## WHAT IS BEING ASKED
Copy exactly. Include the line containing "This screenshot has", every line after it, and the last line below, but no pictures.

### RECORDS FOR PROCESSING

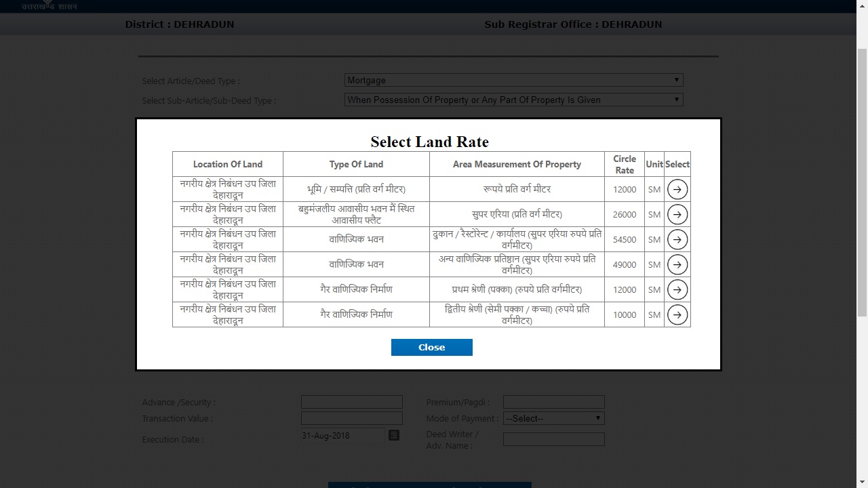Screen dimensions: 868x488
Task: Click the Execution Date field showing 31-Aug-2018
Action: coord(342,435)
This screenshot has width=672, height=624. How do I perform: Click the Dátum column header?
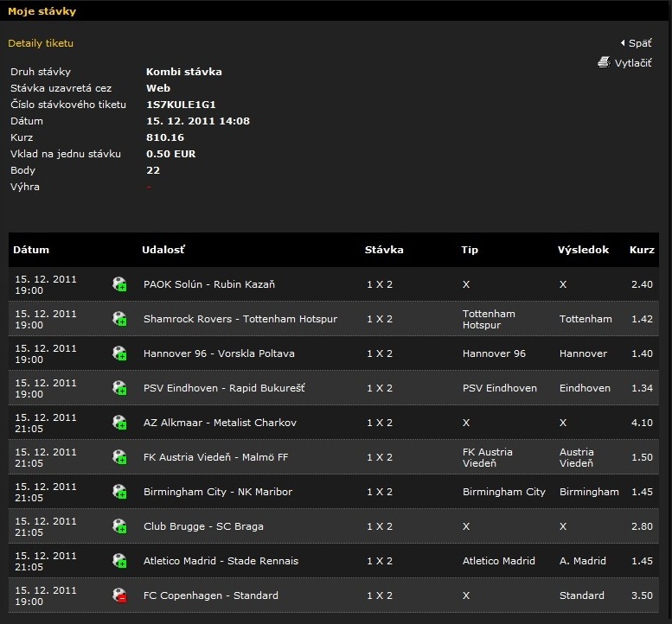31,250
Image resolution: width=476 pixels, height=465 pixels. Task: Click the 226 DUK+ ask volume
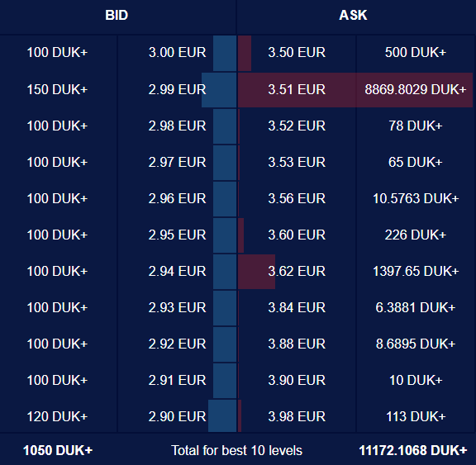coord(416,235)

######

## FINISHED EXERCISE
This screenshot has width=672, height=624. How do I perform: Click the Dátum column header?
31,250
Image resolution: width=476 pixels, height=465 pixels. Task: Click the 226 DUK+ ask volume
coord(416,235)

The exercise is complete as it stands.